# Excerpted passage
☆ ☆ ☆

A recent study carried out by a team of researchers at Rice University in Houston, Texas has revealed that a relatively low-cost light therapy may help effectively eliminate amyloid beta proteins, which are precursors to dementia and Alzheimer's disease onset. It has long been established that beta amyloid accumulation results in the development of the cognitive disorders. However, the scientific community has observed that drug treatments designed to target these proteins have not shown relative efficacy so far.
Now, the research team has developed an optic probe that glows over 100 times more brightly when it detects the fine fibers or fibrils of amyloid beta proteins. The concentrated light then oxidizes the fibers in order to prevent them from accumulating in the brain and affecting the patients' memory. Likewise, the research team has identified a specific binding site for the harmful proteins, which in turn may provide a new avenue for drug treatment. The treatment could serve as a cheaper resource in disease treatment, the experts have reported in the journal Chem.

☆ ☆ ☆

# Dataset excerpt
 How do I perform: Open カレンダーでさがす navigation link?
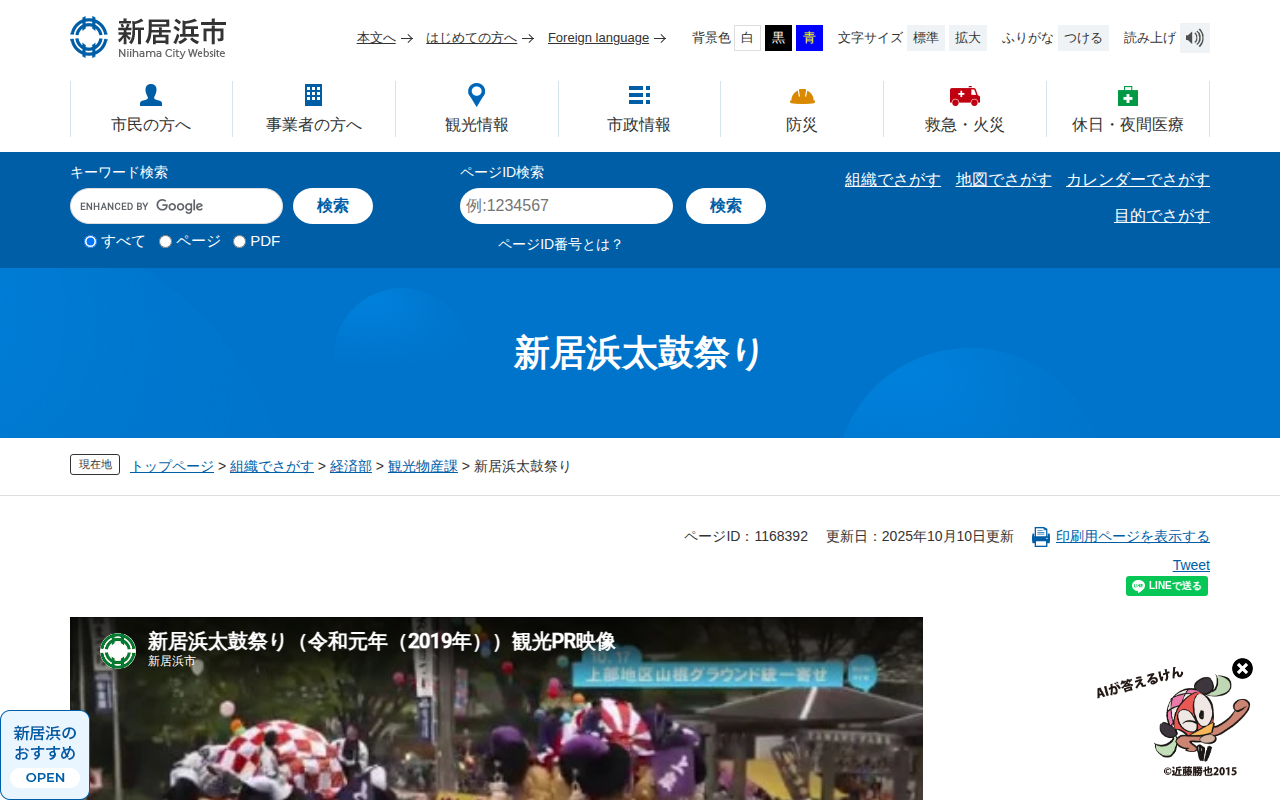pos(1137,178)
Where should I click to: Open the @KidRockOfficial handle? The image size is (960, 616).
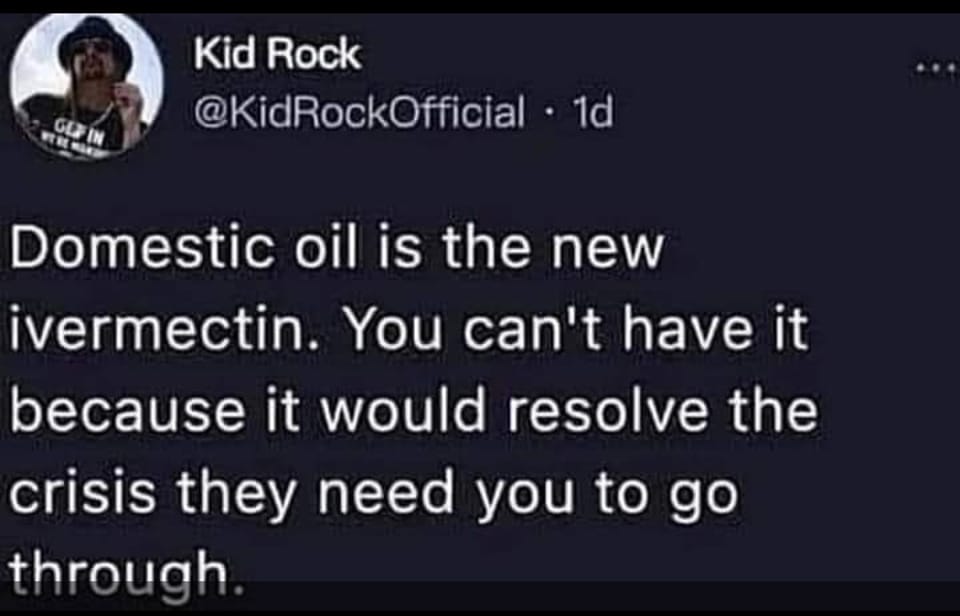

☆ ☆ ☆

# Using the information
1. According to the article on light therapy for amyloid beta proteins, how much more brightly does the optic probe glow when it detects amyloid beta fibrils?
2. Resume the article on light therapy for amyloid beta proteins from where it ends.

# Your written answers
1. Over 100 times more brightly.

2.
"There's an interest in finding medications that will quench the deleterious effects of amyloid beta aggregates. But to create drugs for these, we first need to know how drugs or molecules in general can bind and interact with these fibrils, and this was not well known. Now we have a better idea of what the molecule needs to interact with these fibrils. If we can modify complexes so they absorb red light, which is transparent to tissue, we might be able to perform these photochemical modifications in living animals, and maybe someday in humans," lead researcher Professor Angel Marti stated.
"While we cannot see the rhenium complex, we can find the oxidation, or footprint, it produces on the amyloid peptide. That oxidation only happens right next to the place where it binds. The real importance of this research is that it allows us to see with a high degree of certainty where molecules can interact with amyloid beta fibrils. We imagine it might be possible someday to prevent symptoms of Alzheimer's by targeting amyloid beta in the same way we treat cholesterol in people now to prevent cardiovascular disease," Professor Marti added.